**Quoted passage**
Carlos had asked me a number of times to go with him to the Boys & Girls Club. I was a surly teenager and felt acutely impoverished and small in everything I did. High school gave me enough angst already, why would I want to get to know more kids outside of school?

But Carlos was tenacious: “There’s a guy there, Bill. He’s in the art room. He’s really great.” In those months of gentle nudging, Carlos only mentioned the art room, the place kids would go to work on visual art projects, as a reason to check the club out — and to talk to this Bill guy. I finally caved and he accompanied me one day after school to a run-down community building in the Mission District.

Bill was in his 60s at the time, wore tasteful sweaters, slacks, and loafers always, and kept his hair and mustache meticulously coiffed. The only radio station I ever heard him listen to was KKSF 103.7, smooth jazz. Bill was sprightly and energetic and kept the room neat despite the kids much younger than me tearing into the art supplies all day.

He painted like a master, was a boxer in his youth, and had one of the sharpest tongues I’ve ever experienced. He seemed to hate overconfidence and meanness, and I heard him verbally take down fellow teenagers in ways we’d gossip about later if he caught any whiff of that dookie in his room.

“Ey! Don’t steal her crayons!”
“But she bein’ hella stupid!”

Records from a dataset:
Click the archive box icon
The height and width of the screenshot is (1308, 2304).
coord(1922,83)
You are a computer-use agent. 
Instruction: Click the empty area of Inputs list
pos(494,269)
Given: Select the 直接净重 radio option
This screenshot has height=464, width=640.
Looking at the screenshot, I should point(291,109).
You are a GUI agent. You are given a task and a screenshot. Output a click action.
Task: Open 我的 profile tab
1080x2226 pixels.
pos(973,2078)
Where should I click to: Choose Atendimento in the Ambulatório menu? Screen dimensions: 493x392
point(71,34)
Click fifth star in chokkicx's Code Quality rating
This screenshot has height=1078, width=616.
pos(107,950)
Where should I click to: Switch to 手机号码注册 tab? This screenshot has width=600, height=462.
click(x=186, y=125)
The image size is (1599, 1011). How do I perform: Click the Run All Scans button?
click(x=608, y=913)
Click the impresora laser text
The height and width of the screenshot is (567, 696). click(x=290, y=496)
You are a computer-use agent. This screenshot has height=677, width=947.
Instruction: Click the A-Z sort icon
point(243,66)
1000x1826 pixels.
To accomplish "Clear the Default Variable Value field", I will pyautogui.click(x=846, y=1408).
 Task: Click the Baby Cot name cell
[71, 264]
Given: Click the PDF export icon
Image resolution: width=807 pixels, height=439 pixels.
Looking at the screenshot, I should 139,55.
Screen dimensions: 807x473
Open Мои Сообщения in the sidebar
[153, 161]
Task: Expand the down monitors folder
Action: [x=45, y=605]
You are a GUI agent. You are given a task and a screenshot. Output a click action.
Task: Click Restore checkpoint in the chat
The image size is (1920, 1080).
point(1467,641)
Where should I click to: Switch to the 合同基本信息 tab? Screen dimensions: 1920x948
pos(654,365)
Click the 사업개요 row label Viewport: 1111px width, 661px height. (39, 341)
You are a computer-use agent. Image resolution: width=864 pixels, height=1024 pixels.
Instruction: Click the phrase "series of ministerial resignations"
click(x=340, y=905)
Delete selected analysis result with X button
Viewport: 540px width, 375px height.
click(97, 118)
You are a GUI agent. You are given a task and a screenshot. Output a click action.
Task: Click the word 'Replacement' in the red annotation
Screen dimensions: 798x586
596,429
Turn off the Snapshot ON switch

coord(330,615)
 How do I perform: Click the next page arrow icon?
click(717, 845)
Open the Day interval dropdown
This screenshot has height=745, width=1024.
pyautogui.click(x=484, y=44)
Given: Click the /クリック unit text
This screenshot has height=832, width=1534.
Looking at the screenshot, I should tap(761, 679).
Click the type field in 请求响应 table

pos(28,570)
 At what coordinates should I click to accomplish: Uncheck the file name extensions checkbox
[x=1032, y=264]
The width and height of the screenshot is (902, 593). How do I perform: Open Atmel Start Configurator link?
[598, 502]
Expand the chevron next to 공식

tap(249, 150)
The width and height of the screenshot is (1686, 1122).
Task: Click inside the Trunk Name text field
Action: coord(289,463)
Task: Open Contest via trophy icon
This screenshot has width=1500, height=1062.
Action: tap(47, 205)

**What you need to do**
A) Recast the rows as a Markdown table with the columns No. and Line, beginning at the first line of the rows and stopping after the line that contains "Looking at the screenshot, I should point(291,109).". Number each line, leave out blank lines, and include no other lines.
B) Continue the passage about Bill and the Boys & Girls Club art room from where it stops.

**Answers to each task**
A)
| No. | Line |
|---|---|
| 1 | Click the archive box icon |
| 2 | The height and width of the screenshot is (1308, 2304). |
| 3 | coord(1922,83) |
| 4 | You are a computer-use agent.  |
| 5 | Instruction: Click the empty area of Inputs list |
| 6 | pos(494,269) |
| 7 | Given: Select the 直接净重 radio option |
| 8 | This screenshot has height=464, width=640. |
| 9 | Looking at the screenshot, I should point(291,109). |

B)
“You’re 17, dude! She’s a kid! I’m gonna treat you like a baby if you act like one. Aww babbyyyy, should I get the Legos out for you? Pfffft, get out.”

But he liked Carlos and me and treated us more like art mentees, shaking our hands to greet us and “give us our respect.” He’d offer a hearty “Fuck ’em!” as advice whenever we became overly concerned about people who didn’t matter and he gave us guff if he sensed we halfassed a drawing. He knew when we weren’t working at our best: It had never occurred to me that if I felt I drew sloppily, it would be reflected in the actual work, because before that point, it honestly didn’t seem like people noticed or cared.

Bill loved to drop art wisdom in the form of phrases that I still abide by to this day, the one I find extra notable in my older age being “you walk on water ’cuz you know where the rocks are.” And the thing is that Bill was teaching us where the rocks were: I was at the lowest point of my life and here was the first honest-to-god mentor I had. The direct lessons about the art were important, yes, but I also learned that I was valuable enough to use the nice art supplies. That it wasn’t a gaffe to have me draw on a nice piece of illustration board, even though my work was not “fine art.” That it’s useful to take criticism but useless to take shit.

And I’m still getting the hang of it, but I’m lucky there have been so many rocks on my path.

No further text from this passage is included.